Last week, we built a simple linear regression model examining the relationship between temperature and bike rentals:
# Load the dataset
bike_sharing_data <- read.csv("/Users/roshannaidu/Desktop/IU Sem 2/Stats 1/bike+sharing+dataset/hour.csv")
# Display the first few rows
head(bike_sharing_data)
# Previous simple linear regression model
base_model <- lm(cnt ~ temp, data = bike_sharing_data)
# Visualize base relationship
base_plot <- ggplot(bike_sharing_data, aes(x = temp, y = cnt)) +
geom_point(alpha = 0.3) +
geom_smooth(method = "lm", color = "blue") +
labs(title = "Base Model: Temperature vs Bike Rentals",
x = "Temperature (normalized)",
y = "Number of Rentals") +
theme_minimal()
# Display base model summary and plot
print("Base Model Summary:")
## [1] "Base Model Summary:"
summary(base_model)
##
## Call:
## lm(formula = cnt ~ temp, data = bike_sharing_data)
##
## Residuals:
## Min 1Q Median 3Q Max
## -291.37 -110.23 -32.86 76.77 744.76
##
## Coefficients:
## Estimate Std.
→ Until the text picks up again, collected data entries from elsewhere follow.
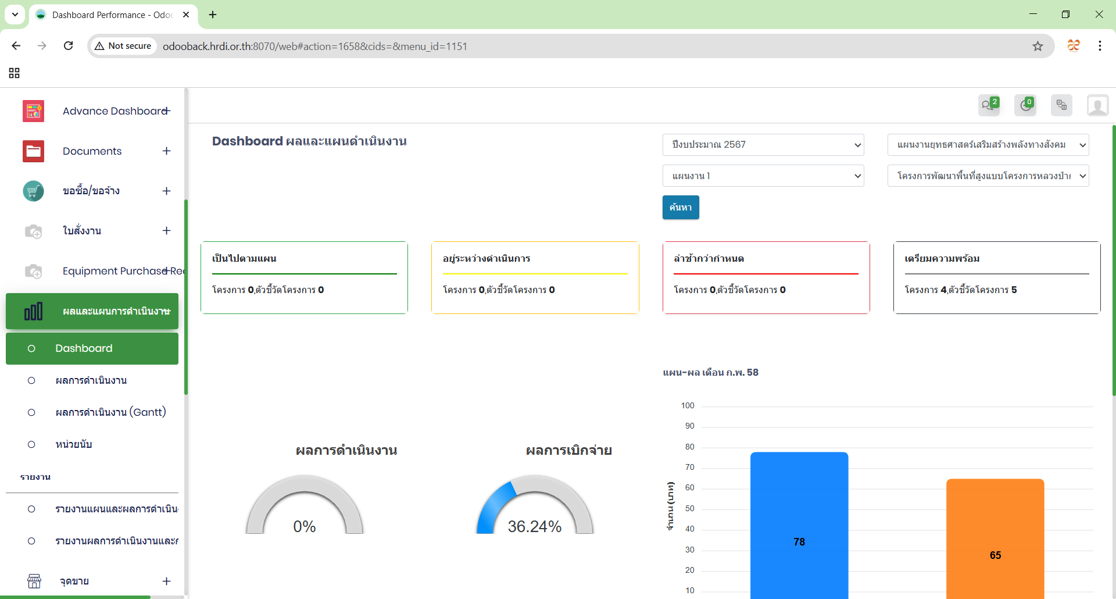Open the activities clock icon in header
This screenshot has width=1116, height=599.
tap(1025, 105)
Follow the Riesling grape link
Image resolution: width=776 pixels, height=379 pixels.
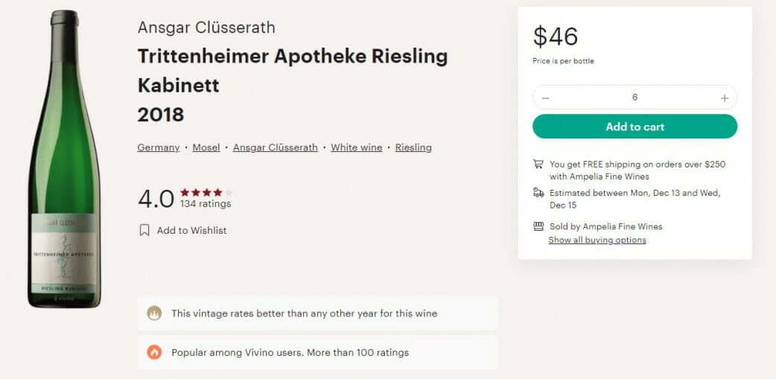(413, 147)
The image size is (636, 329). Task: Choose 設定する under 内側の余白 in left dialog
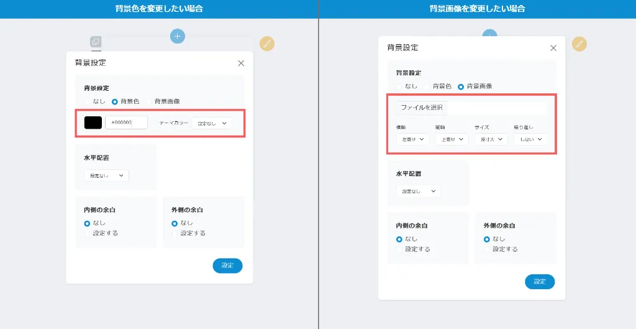pos(88,233)

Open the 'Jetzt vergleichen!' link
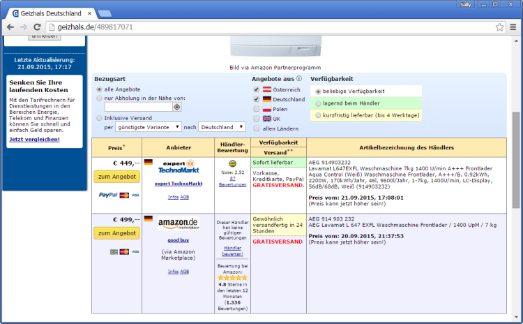point(34,139)
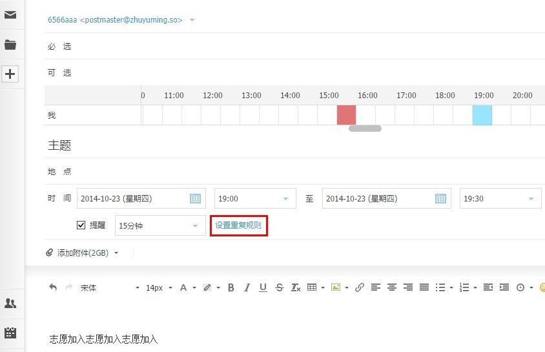This screenshot has height=352, width=545.
Task: Open the 19:30 end time dropdown
Action: (531, 199)
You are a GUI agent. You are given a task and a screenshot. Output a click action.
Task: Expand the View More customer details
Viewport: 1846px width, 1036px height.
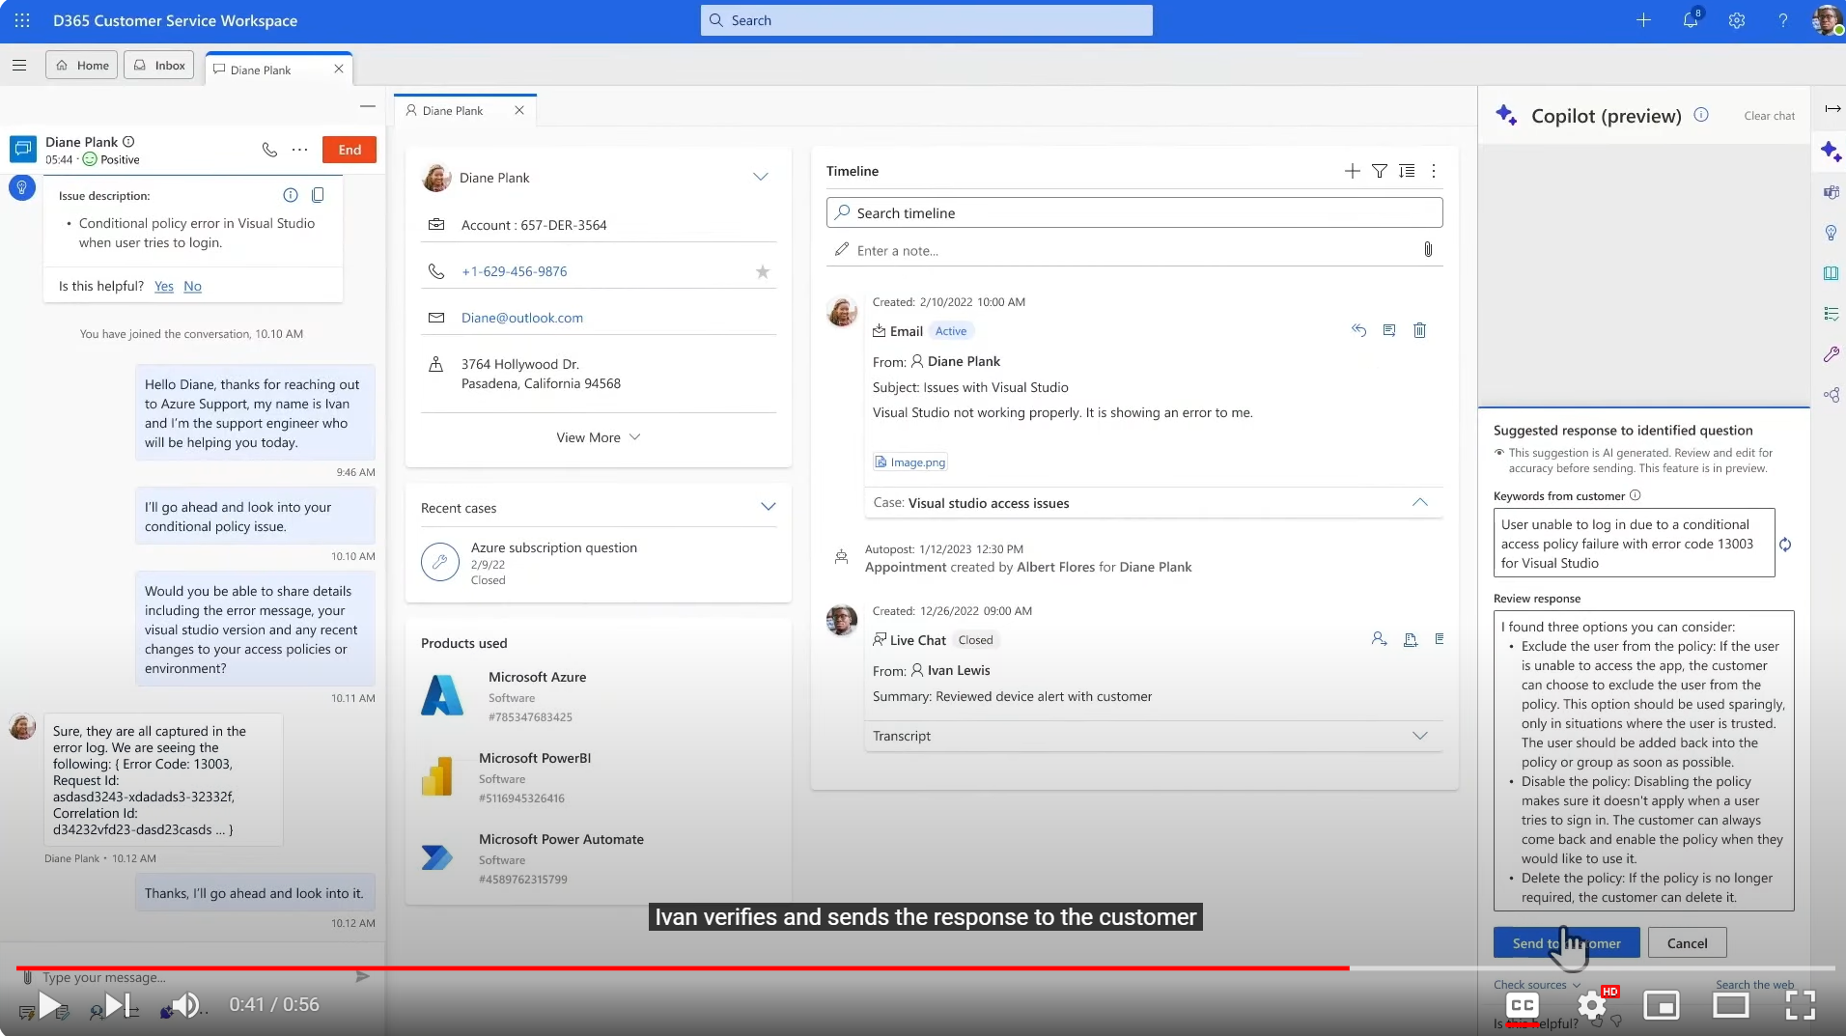pyautogui.click(x=598, y=437)
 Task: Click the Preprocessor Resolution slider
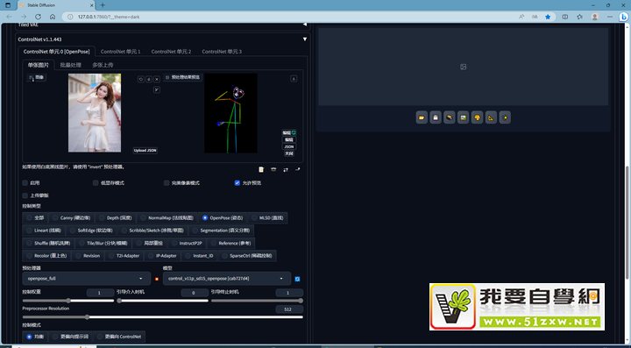click(163, 317)
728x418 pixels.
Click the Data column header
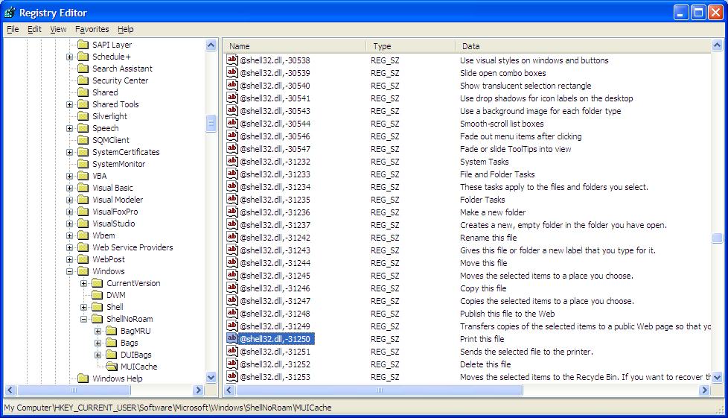[581, 46]
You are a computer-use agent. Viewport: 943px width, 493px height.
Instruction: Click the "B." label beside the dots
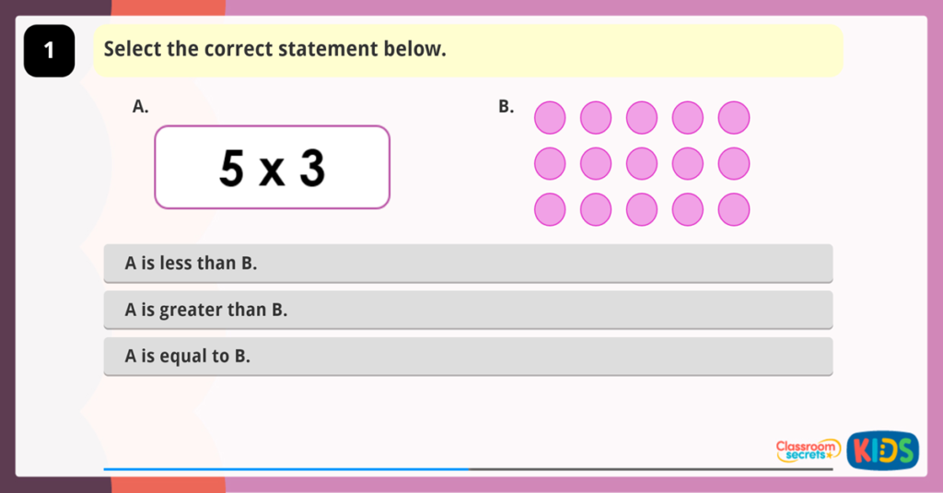[506, 107]
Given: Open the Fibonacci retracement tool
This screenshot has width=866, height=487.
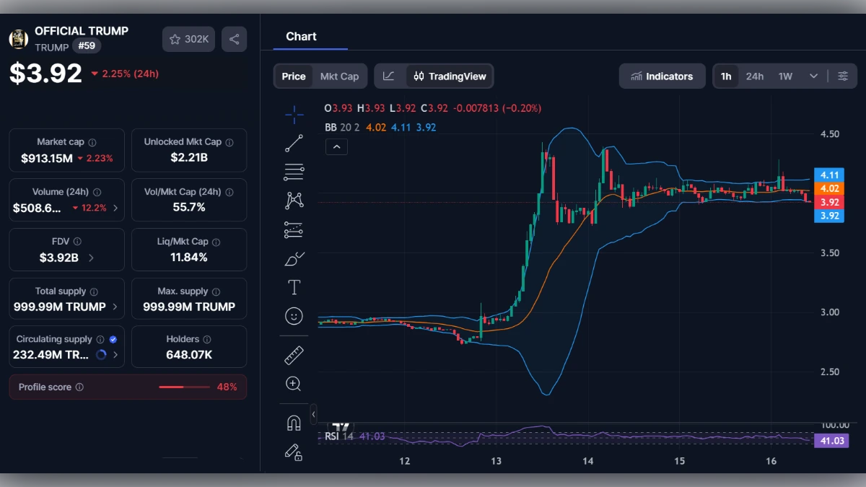Looking at the screenshot, I should click(x=294, y=172).
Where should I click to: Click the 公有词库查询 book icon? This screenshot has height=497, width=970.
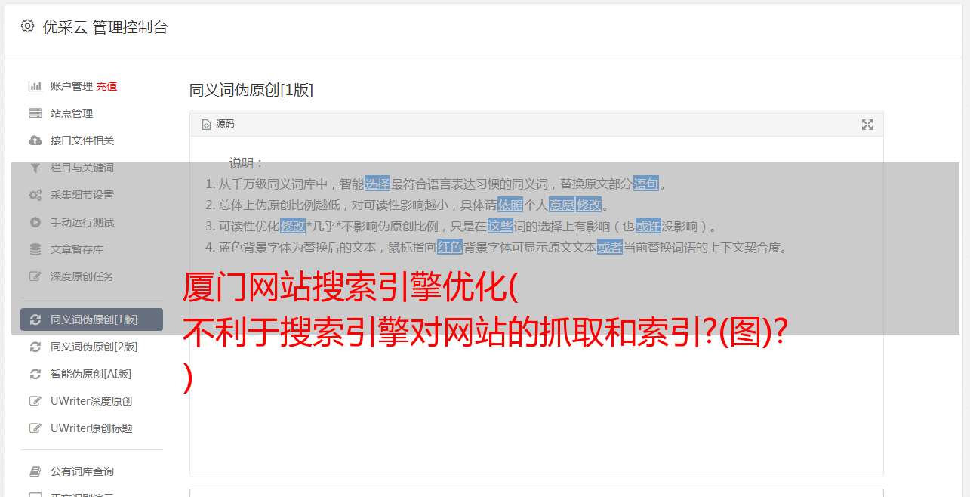pyautogui.click(x=35, y=471)
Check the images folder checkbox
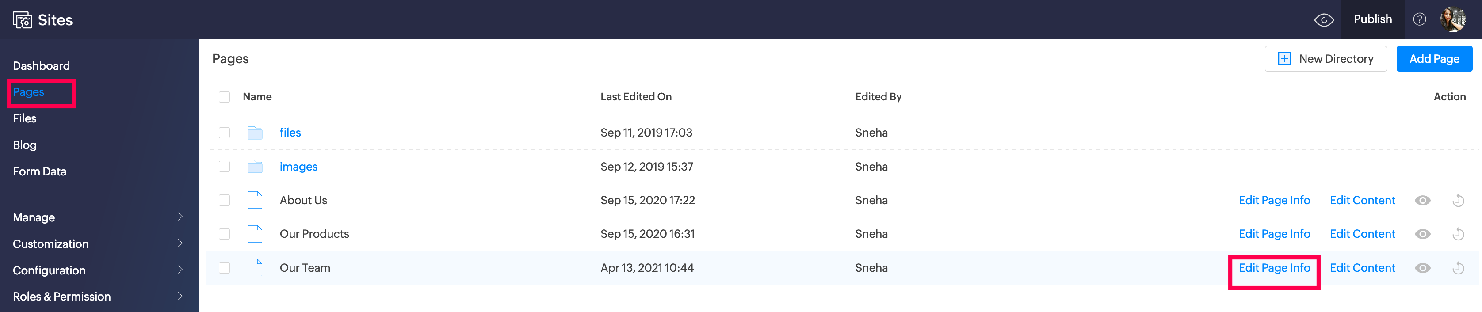Image resolution: width=1482 pixels, height=312 pixels. (224, 167)
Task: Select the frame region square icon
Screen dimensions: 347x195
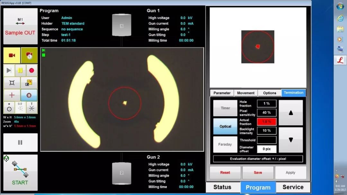Action: pos(12,83)
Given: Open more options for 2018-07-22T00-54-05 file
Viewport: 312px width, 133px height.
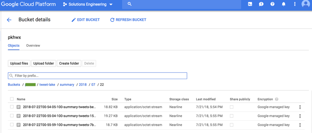Looking at the screenshot, I should [x=300, y=107].
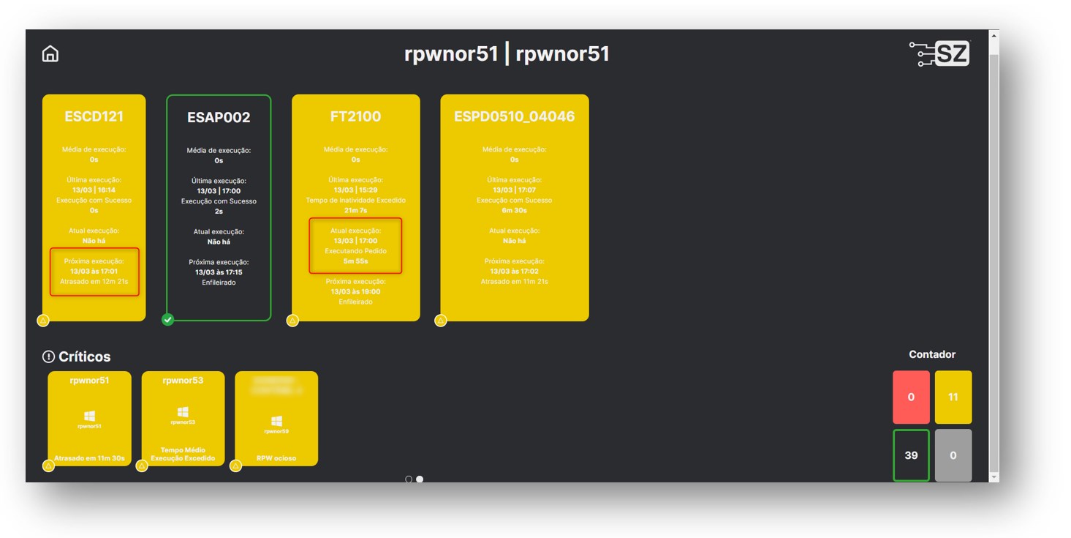Click the green-outlined counter showing 39

point(911,455)
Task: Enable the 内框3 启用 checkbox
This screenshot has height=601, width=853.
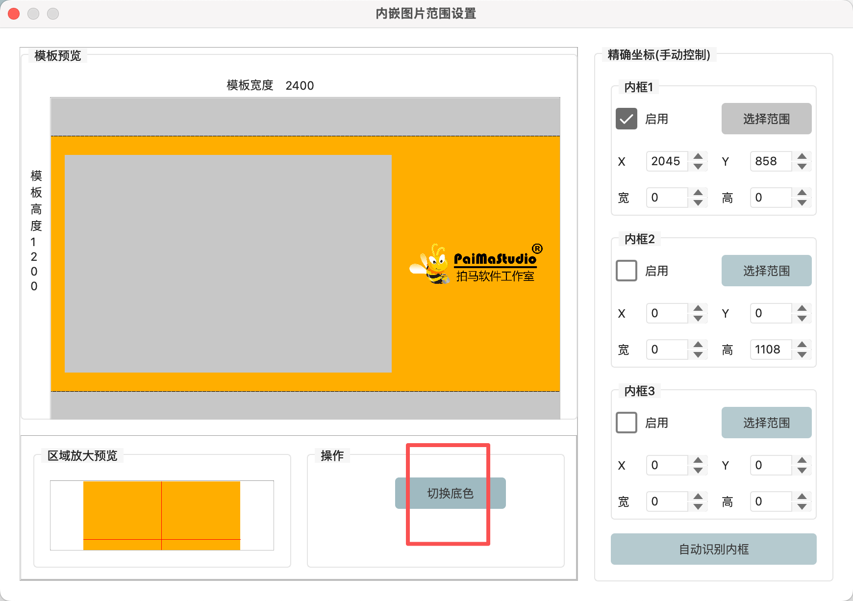Action: tap(626, 423)
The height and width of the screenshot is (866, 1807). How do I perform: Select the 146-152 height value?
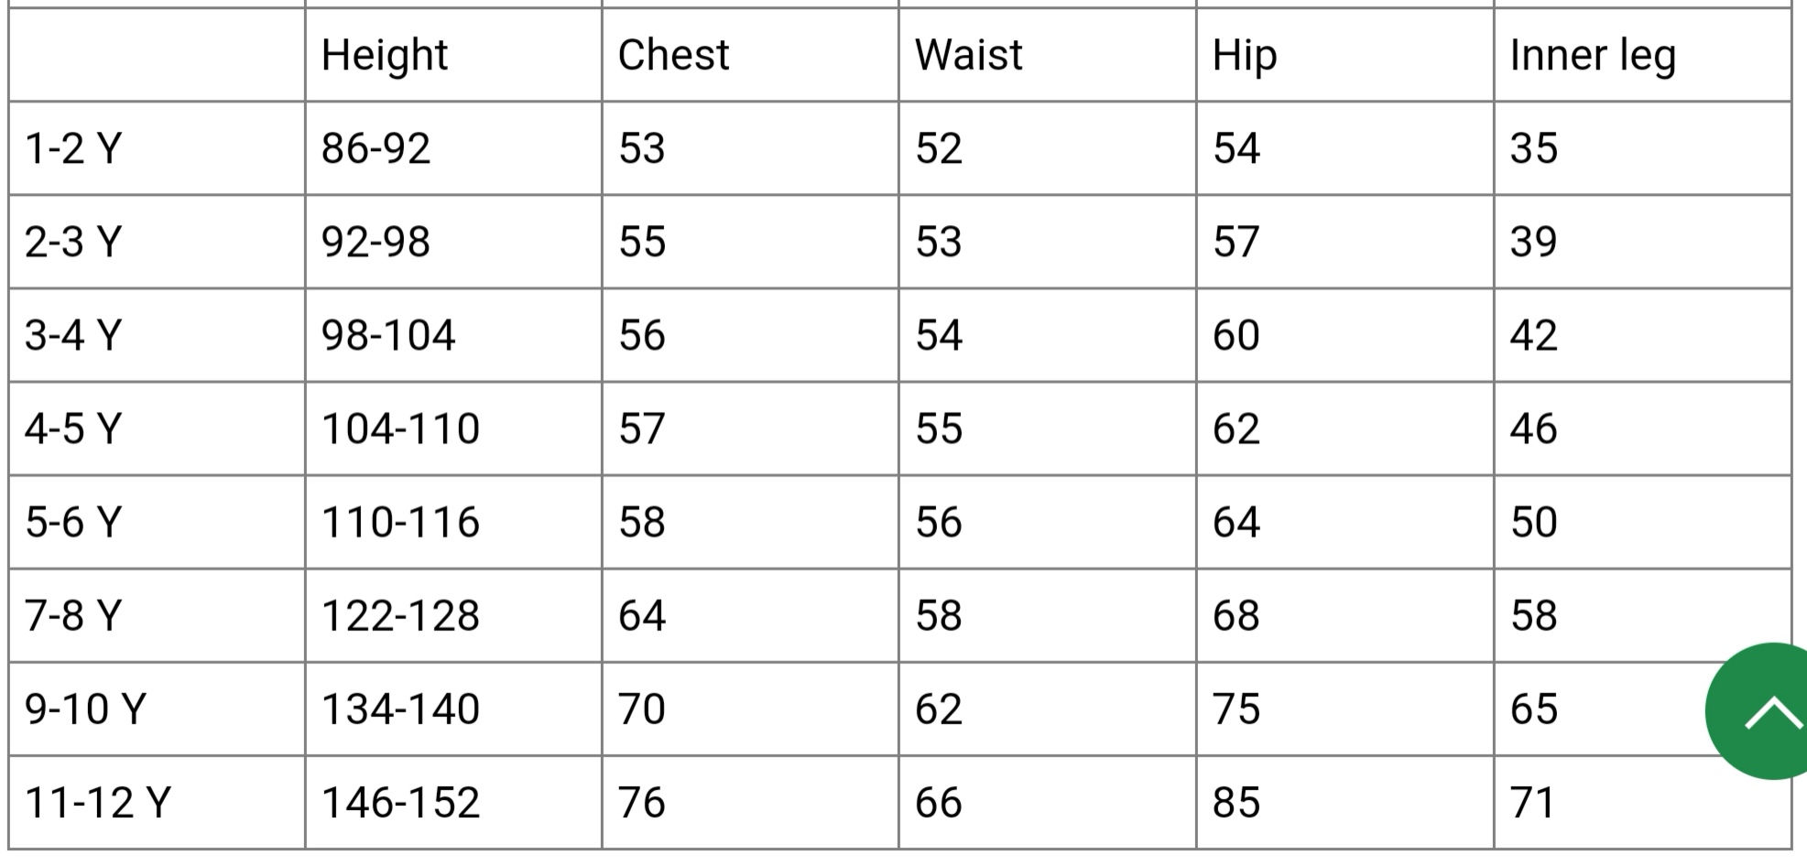[400, 802]
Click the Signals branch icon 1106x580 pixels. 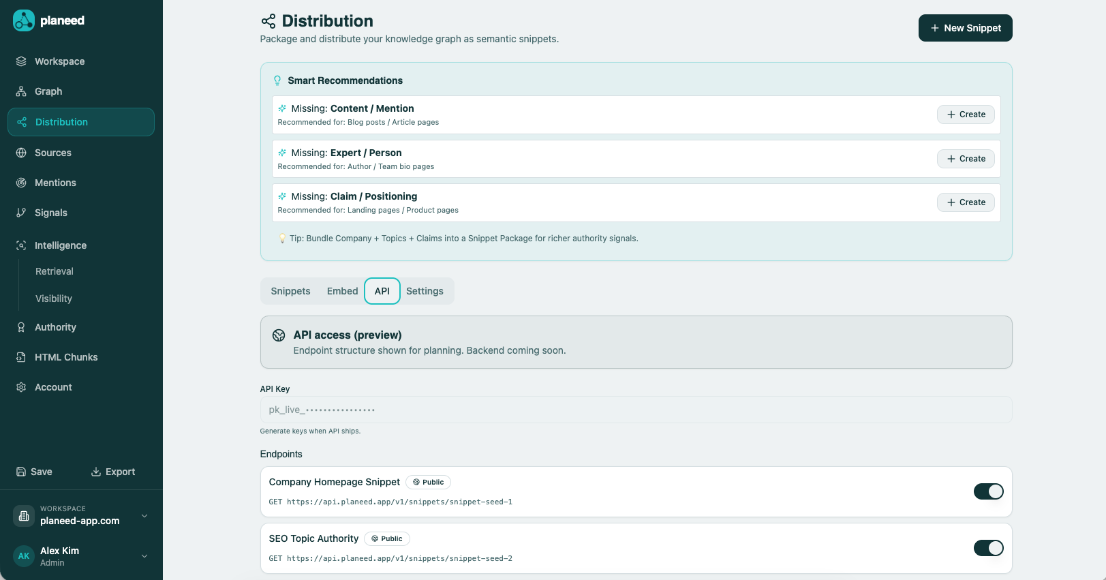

Error t value Pr(>|t|)
## (Intercept) -0.0356 3.4827 -0.01 0.992
## temp 381.2949 6.5344 58.35 <2e-16 ***
## ---
## Signif. codes: 0 '***' 0.001 '**' 0.01 '*' 0.05 '.' 0.1 ' ' 1
##
## Residual standard error: 165.9 on 17377 degrees of freedom
## Multiple R-squared: 0.1638, Adjusted R-squared: 0.1638
## F-statistic: 3405 on 1 and 17377 DF, p-value: < 2.2e-16
base_plot
# Create rush hour binary variable
bike_sharing_data$rush_hour <- ifelse(bike_sharing_data$hr %in% c(7,8,9,16,17,18), 1, 0)
# Analyze rush hour impact
rush_stats <- bike_sharing_data %>%
group_by(rush_hour) %>%
summarise(
mean_rentals = mean(cnt),
sd_rentals = sd(cnt),
n = n()
)
# Create rush hour model
rush_model <- lm(cnt ~ temp + rush_hour, data = bike_sharing_data)
# Calculate correlation
rush_cor <- cor(bike_sharing_data$rush_hour, bike_sharing_data$temp)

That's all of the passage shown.